16 Temmuz 2025 tarihinde İstanbul 10. Sulh Ceza Hakimliği’ne sunulan dilekçede, avukatlar Prof. Dr. Hasan Sınar ve Av. Hüseyin Ersöz, müvekkilleri Esenyurt Belediye Lideri Ahmet Özer hakkında 2 Temmuz 2025 tarihli ve 2025/6974 D. İş sayılı tutukluluğun devamı kararının kaldırılmasını ve tahliyesini istedi. Dilekçede, kararın hukuka karşıt olduğu ve basmakalıp sözler içerdiği vurgulandı.
“TEK BİR KANIT DAHİ BULUNMUYOR
Avukatlar, kararda yer alan “Şüphelilerin atılı cürmü işlediğine dair kuvvetli cürüm kuşkusunu gösteren somut kanıtların bulunması” tabirinin ‘tamamen hatalı’ olduğunu belirtti. Özer hakkında “bırakın kuvvetli kuşku, kolay kuşku yaratabilecek tek bir kanıt dahi bulunmadığını” savunan avukatlar, tutukluluğun devamına karar verilmesinin hukuka karşıt olduğunu söz etti.

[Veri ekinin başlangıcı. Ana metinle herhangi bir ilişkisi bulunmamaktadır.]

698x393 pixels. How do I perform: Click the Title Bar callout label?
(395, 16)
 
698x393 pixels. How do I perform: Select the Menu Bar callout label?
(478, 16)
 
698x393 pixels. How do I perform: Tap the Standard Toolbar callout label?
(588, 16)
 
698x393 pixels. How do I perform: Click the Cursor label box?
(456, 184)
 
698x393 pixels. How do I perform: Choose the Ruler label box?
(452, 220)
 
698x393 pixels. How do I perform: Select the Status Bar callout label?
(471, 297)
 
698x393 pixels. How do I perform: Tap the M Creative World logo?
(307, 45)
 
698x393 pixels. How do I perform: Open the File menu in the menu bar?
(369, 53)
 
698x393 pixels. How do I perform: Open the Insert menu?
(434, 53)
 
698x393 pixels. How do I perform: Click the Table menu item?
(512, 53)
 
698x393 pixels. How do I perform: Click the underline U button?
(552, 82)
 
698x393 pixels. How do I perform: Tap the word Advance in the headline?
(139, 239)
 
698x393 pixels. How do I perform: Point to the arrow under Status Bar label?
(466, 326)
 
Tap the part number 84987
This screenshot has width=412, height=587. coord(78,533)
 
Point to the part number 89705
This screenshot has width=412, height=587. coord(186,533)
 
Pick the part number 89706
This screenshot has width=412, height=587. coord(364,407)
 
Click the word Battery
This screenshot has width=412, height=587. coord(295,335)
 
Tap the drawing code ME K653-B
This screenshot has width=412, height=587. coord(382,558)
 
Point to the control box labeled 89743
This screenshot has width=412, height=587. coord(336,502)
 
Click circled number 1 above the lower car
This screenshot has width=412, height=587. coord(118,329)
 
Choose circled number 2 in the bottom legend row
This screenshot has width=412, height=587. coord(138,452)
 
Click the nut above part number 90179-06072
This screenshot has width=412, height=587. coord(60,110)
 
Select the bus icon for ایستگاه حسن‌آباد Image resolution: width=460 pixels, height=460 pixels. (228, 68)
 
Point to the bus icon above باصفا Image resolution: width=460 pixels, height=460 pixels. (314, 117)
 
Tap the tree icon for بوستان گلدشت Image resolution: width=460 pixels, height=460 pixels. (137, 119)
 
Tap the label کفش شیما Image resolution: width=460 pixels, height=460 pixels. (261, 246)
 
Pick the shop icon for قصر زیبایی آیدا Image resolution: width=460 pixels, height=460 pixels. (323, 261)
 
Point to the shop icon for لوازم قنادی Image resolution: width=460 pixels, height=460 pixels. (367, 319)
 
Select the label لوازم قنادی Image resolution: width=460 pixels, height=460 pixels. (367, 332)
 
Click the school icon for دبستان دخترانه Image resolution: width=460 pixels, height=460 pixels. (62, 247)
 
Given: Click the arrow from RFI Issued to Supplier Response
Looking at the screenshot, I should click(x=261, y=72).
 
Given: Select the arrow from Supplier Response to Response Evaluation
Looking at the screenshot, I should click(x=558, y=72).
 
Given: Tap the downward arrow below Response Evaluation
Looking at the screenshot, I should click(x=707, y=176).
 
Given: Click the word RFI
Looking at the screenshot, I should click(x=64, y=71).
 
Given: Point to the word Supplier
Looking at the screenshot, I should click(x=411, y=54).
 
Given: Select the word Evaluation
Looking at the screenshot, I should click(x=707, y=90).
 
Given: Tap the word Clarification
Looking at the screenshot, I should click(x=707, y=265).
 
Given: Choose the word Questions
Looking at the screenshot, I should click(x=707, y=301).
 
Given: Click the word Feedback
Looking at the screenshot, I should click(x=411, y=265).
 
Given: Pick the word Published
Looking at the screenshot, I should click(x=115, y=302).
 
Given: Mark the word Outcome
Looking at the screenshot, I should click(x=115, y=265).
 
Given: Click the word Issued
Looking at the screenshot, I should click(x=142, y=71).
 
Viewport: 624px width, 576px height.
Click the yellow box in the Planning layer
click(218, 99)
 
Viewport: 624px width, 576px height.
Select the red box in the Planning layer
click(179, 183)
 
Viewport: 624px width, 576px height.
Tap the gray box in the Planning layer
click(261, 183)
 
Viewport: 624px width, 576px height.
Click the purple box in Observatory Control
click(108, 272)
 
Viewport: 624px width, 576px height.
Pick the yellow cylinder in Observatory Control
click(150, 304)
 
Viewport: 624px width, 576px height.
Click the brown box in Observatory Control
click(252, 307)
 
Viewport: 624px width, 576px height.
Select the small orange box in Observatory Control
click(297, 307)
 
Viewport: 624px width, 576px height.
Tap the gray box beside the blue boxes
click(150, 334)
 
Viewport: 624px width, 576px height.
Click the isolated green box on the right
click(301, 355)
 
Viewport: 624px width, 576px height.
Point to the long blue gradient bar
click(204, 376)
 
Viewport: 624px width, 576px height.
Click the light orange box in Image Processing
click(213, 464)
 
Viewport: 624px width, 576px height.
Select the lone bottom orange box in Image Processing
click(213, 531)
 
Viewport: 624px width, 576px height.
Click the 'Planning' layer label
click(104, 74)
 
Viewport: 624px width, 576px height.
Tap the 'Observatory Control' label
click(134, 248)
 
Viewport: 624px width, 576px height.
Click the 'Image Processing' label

Hakimliğin, “mevcut kanıt durumuna nazaran kanıtların tam olarak toplanmamış olması” münasebetine de itiraz edildi. Dilekçede, kanıtların toplanmamış olmasından bahsetmenin, gelinen basamakta kuvvetli hata kuşkusunu ortaya koyan somut kanıtların bulunmadığını teyit ettiği belirtildi.
“TEK BAŞINA TUTUKLAMA NEDENİ OLAMAZ”
Avukatlar, tutukluluğun devamı kararında belirtilen “atılı hatanın kanun unsurunda belirtilen hürriyeti bağlayıcı cezanın alt ve üst hadleri ile şüphelilerin cürmünün sabit olması halinde verilebilecek ceza miktarı” münasebetinin tek başına tutuklama nedeni olamayacağını savundu. İnsan Hakları Avrupa Mahkemesi (İHAM) kararlarına atıfta bulunularak, “cezanın ağır olma olasılığının” tutuklama için kâfi olmadığı görüşü lisana getirildi.
“HER DURUM VE ŞARTTA OLANAKSIZ”
Dilekçede, Ahmet Özer’in 20 Ocak 2025 tarihinden bu yana, yani 6 aydır tutuklu olduğu ve kendisine ‘yalnızca tek bir cürüm tipi kapsamında büsbütün soyut ve afaki yorumlara dayalı bir suçlama yöneltildiği’ belirtildi. 65 yaşındaki bir bilim beşerinin bu derece soyut suçlamalarla 6 aydır tutuklu kalmasının “ölçülü olmasından bahsetmenin her durum ve şartta olanaksız” olduğu vurgulandı.
“EN UFAK BİR İMA DAHİ BULUNMUYOR”
Avukatlar, evrakta yer alan 13 Ocak 2025 tarihli uzman raporunda Özer’e yönelik hiçbir cürüm isnadının bulunmadığını belirtti. Raporda, Özer’in belediye başkanı sıfatıyla ihalelerde görev almadığı ve türel sorumluluğunun bulunmadığı tespiti yer aldığı söz edildi. Ayrıyeten, başka şüphelilerin sözlerinde Özer hakkında “suç kuşkusu oluşturmaya elverişli en ufak bir ima dahi” bulunmadığı vurgulandı.
Soruşturma savcısının tutuklama talep yazısında ileri sürülen tezlerin “tümüyle varsayımsal tezler ve afaki çıkarımlardan ibaret” olduğu belirtildi. Özer tarafından atanan şahısların görevlendirilmesi ile soruşturmaya bahis tezler ortasında temas kurulmasının “olanaksız” olduğu ve bu durumun “soruşturmanın peşin kararla ve müvekkili suçlayabilmek gayesiyle yürütüldüğünü” ortaya koyduğu lisana getirildi.
TAHLİYE TALEBİ
Ahmet Özer’in avukatları, mevcut kanıtların müvekkillerinin suçsuzluğunu gösterdiğini ve tutukluluğun devamı kararının “açıkça hukuka aykırı” olduğunu söz etti. Bu kapsamda, Özer’in tutukluluk halinin sona erdirilmesi ve tahliyesine karar verilmesi talep edildi.